4. Method of Exercising
SAR .
(a) Subject to the terms and
conditions of the 2005 Plan and this SAR Agreement, this SAR may be
exercised upon written notice to the Company at its principal
office, which is currently located at 1001 Winstead Drive, Cary,
NC, 27513. Such notice (a suggested form of which is attached as
Annex B) shall state the Participant’s election to exercise
this SAR and the number of Granted Shares with respect to which it
is being exercised, and shall be signed by the Participant (or
permitted assignee or legal representative).

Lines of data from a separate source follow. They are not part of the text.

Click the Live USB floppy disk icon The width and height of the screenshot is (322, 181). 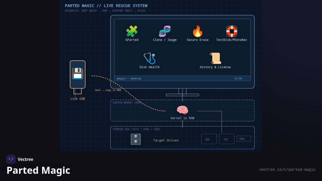pos(78,74)
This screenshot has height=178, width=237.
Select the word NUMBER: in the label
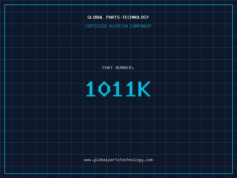[125, 68]
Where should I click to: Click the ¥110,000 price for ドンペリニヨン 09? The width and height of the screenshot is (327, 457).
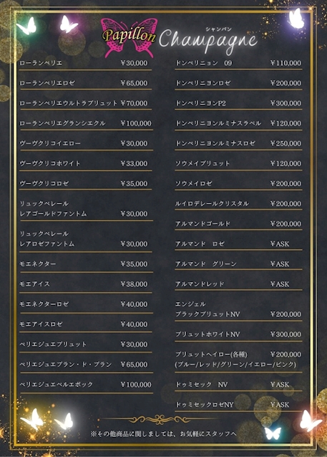(x=285, y=63)
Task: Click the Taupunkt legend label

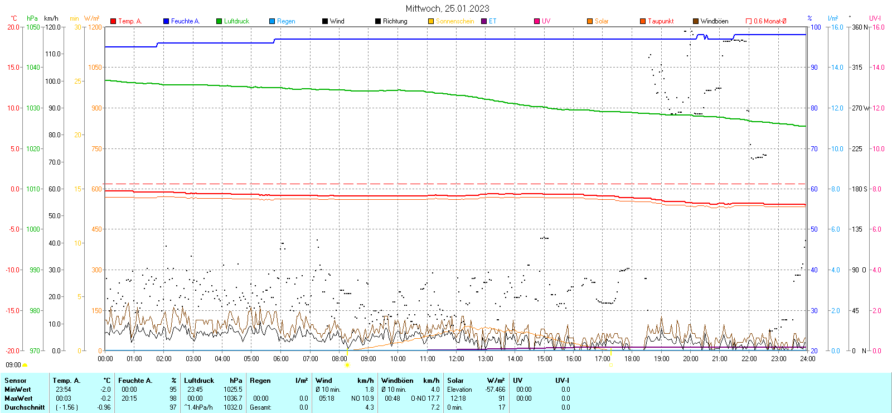Action: coord(661,21)
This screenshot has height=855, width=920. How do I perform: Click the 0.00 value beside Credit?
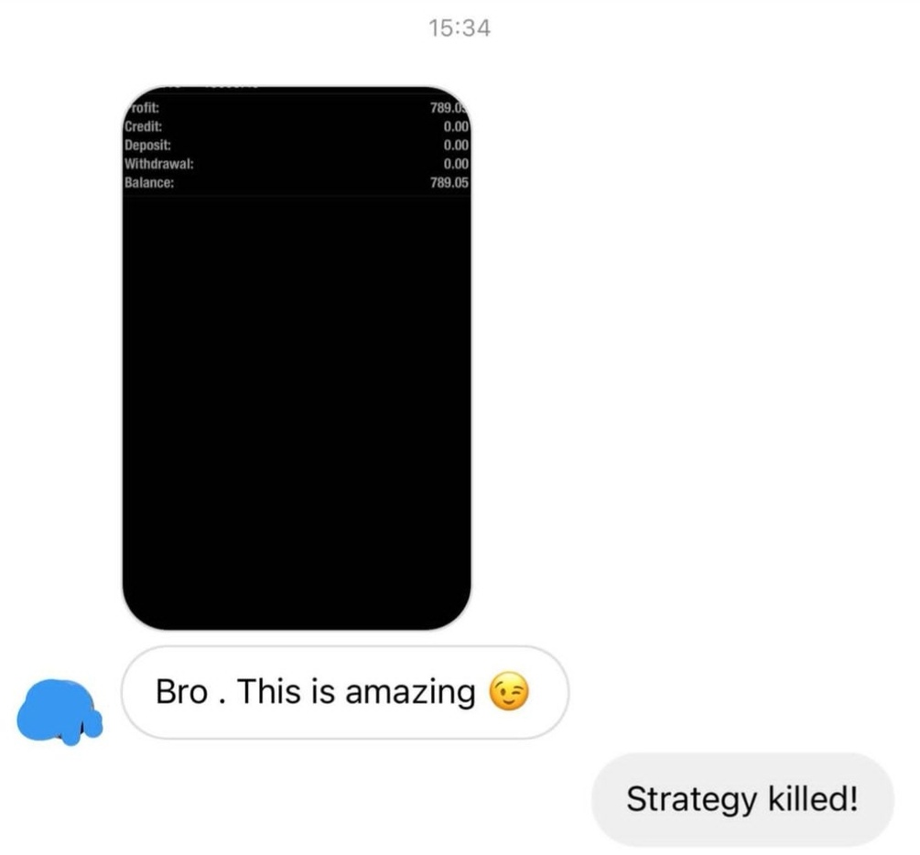456,126
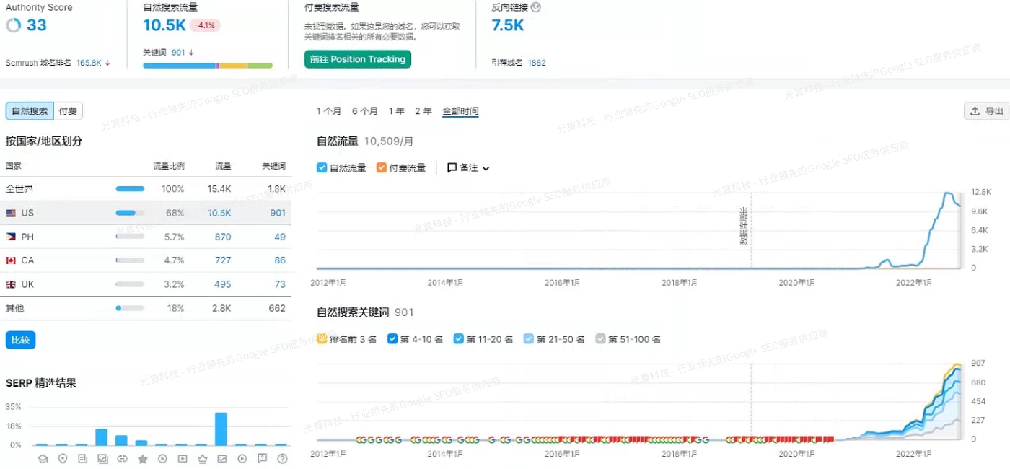Click the 导出 export control
This screenshot has width=1010, height=469.
coord(985,111)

(b) Upon receipt of such notice,
the Company, as promptly as practicable, shall deliver or cause to
be delivered a certificate or certificates representing
(a) such number of Shares calculated by dividing (i) the
portion of the Appreciation applicable to the number of Granted
Shares to which this SAR is appropriately exercised by
(ii) the Fair Market Value of R. H. Donnelley Common Stock on
the date such notice was received by the Company (the
“Exercise Date” ), less (b) any shares
withheld to satisfy obligations for the payment of withholding
taxes and other tax obligations relating to this SAR, as specified
in paragraph 10 (the result of (a) less (b) being referred to
herein as the “Paid Shares” ). The certificate
or certificates for the number of Paid Shares so determined shall
be registered in the name of the person or persons so exercising
this SAR (or, if this SAR shall be exercised by the Participant and
if the Participant shall so request in the notice exercising this
SAR, shall be registered in the name of the Participant and the
Participant’s spouse, jointly, with right of survivorship or
a trust established by the Participant for estate planning
purposes) and shall be delivered as provided above to or upon the
written order of the person or persons exercising this SAR. In the
event this SAR is exercised by any person or persons after the
legal disability or death of the Participant, such notice shall be
accompanied by appropriate proof of the right of such person or
persons to exercise this SAR. All Paid Shares that shall be
delivered upon the exercise of this SAR as provided herein shall be
fully paid and non-assessable by the Company.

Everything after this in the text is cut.